Vinyl Record

The Boomtown Rats - The First 50 Years: Songs Of Boomtown Glory

The Boomtown Rats - The First 50 Years: Songs Of Boomtown Glory album cover

The Boomtown Rats - The First 50 Years: Songs Of Boomtown Glory on 2LP vinyl. A 2025 record available from Kilmorna Collection in Listowel, Ireland.

2LP · 2025

Available from Kilmorna Collection in Listowel.

Buyer notes: 2025 2LP, currently available from the Kilmorna Collection vinyl shelf. Pay for pickup in Listowel or ship within Ireland for EUR 5.50.

The First 50 Years: Songs Of Boomtown Glory frames the Boomtown Rats as more than the preface to Bob Geldof's later public life. Released for the band's half-century, the anthology returns attention to the songs: sharp, nervy, theatrical new wave from a Dublin group that understood news, class anxiety, adolescent frustration and pop provocation as raw material. Looking After No. 1 still snaps with punk-era contempt for career obedience. Rat Trap turns urban escape and romantic desperation into a sprawling street-scene single. I Don't Like Mondays remains the most famous and most troubling example of Geldof's journalistic instinct, transforming a real-time horror story into piano-led social unease. Banana Republic, Diamond Smiles, Mary of the Fourth Form and Someone's Looking at You show how the band could move between satire, melodrama and hooks without becoming merely topical. The compilation's strength is the long view: it lets the Boomtown Rats sound like an argument about late-1970s and early-1980s public life, not only a singles band.

This collection matters because the Boomtown Rats' legacy is often crowded by the later enormity of Live Aid and Geldof's activism. The songs deserve their own frame. At their best, the band turned tabloid immediacy, Irish outsider bite and new-wave velocity into records that could top charts while still sounding irritated by the world. The anthology restores that musical and cultural tension.

For collectors, The First 50 Years is the cleanest modern Boomtown Rats overview: a way to place Rat Trap and I Don't Like Mondays beside the sharper album-era material and later reflections. It is especially useful for punk and new-wave shelves that need the Irish chart breakthrough, the Geldof songwriting arc and the band's restless balance of pop craft and social abrasion in one place.

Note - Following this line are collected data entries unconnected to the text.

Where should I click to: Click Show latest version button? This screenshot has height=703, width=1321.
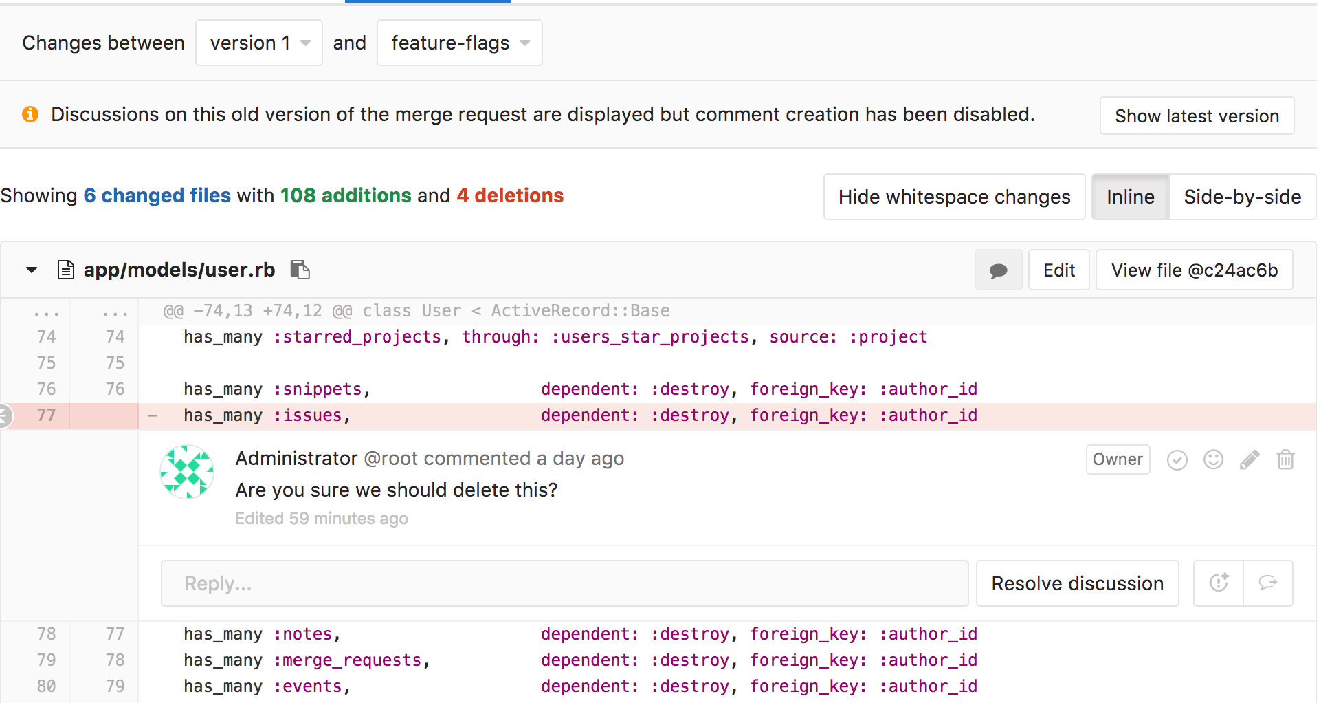click(1197, 116)
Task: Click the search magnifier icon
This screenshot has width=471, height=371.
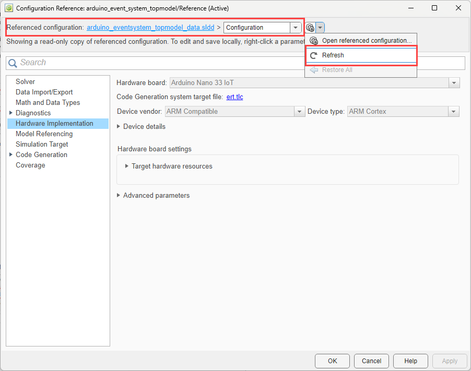Action: (11, 63)
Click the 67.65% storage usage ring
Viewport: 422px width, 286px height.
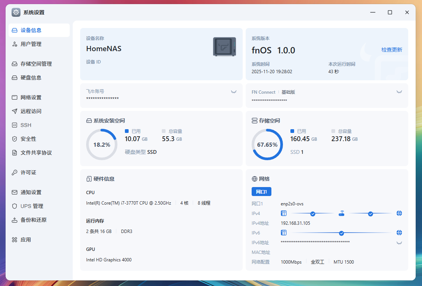click(x=267, y=144)
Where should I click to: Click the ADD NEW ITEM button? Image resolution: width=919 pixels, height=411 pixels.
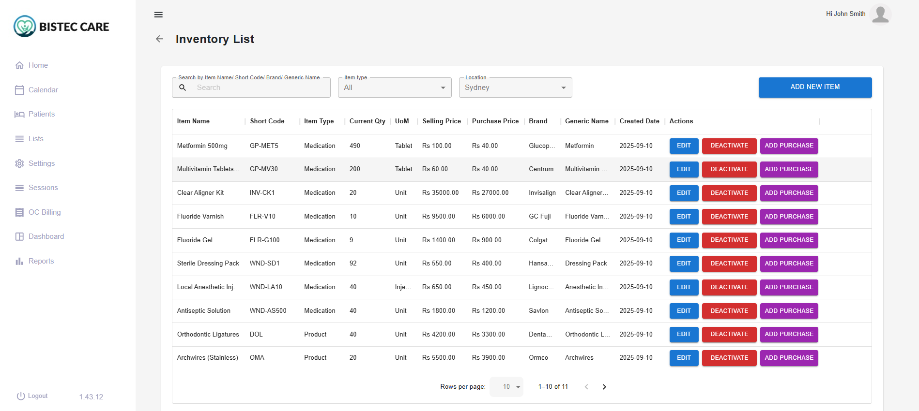coord(815,87)
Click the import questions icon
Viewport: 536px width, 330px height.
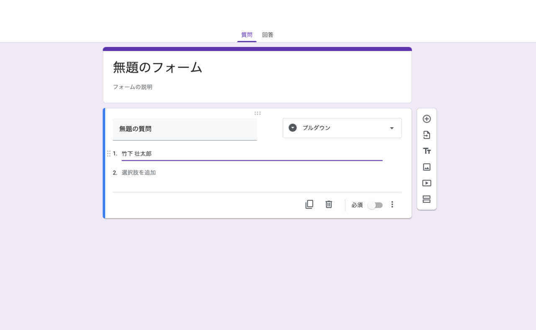pyautogui.click(x=427, y=135)
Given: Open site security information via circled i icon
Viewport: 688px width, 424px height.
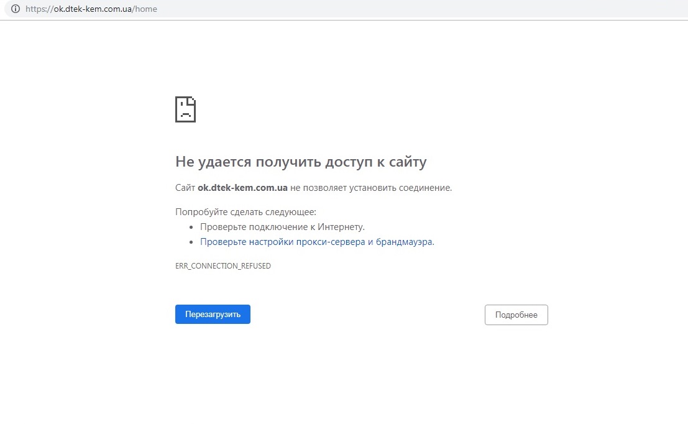Looking at the screenshot, I should (15, 9).
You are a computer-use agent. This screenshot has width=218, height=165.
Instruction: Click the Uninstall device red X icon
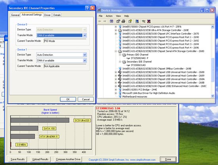coord(149,21)
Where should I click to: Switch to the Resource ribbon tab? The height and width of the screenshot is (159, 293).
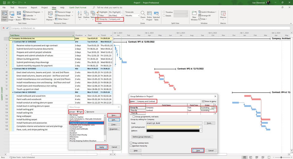(x=23, y=7)
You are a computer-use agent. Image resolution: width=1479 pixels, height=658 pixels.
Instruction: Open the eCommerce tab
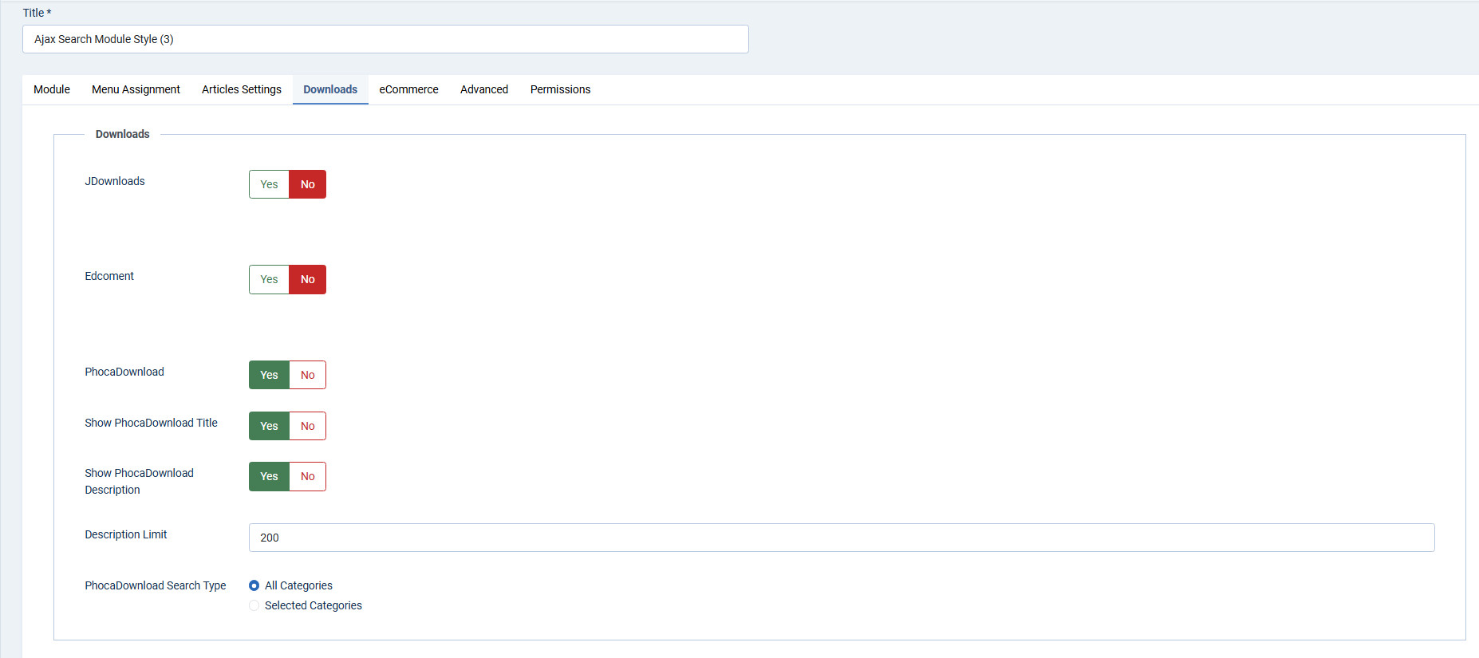tap(408, 89)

Dublin new wave with punk bite and theatrical pop instincts Narrative songwriting shaped by news, youth culture and social tension Piano, guitar and sax-driven arrangements with sharp choruses Chart-facing hooks carrying satire, anger and melodrama

Recommended for: Boomtown Rats fans wanting a career-spanning set; new wave and Irish rock collectors; listeners looking for Bob Geldof’s band beyond the obvious single.

What does this compilation cover? It gathers key Boomtown Rats songs across the band's career, including the best-known hits and important catalogue tracks. Why are Rat Trap and I Don't Like Mondays so important? They are the band's defining UK number-one singles, showing two sides of their craft: urban new-wave drama and piano-led social commentary. Is this a good entry point for the Boomtown Rats? Yes. It provides a broad route into the band's songwriting before exploring albums such as A Tonic for the Troops and The Fine Art of Surfacing.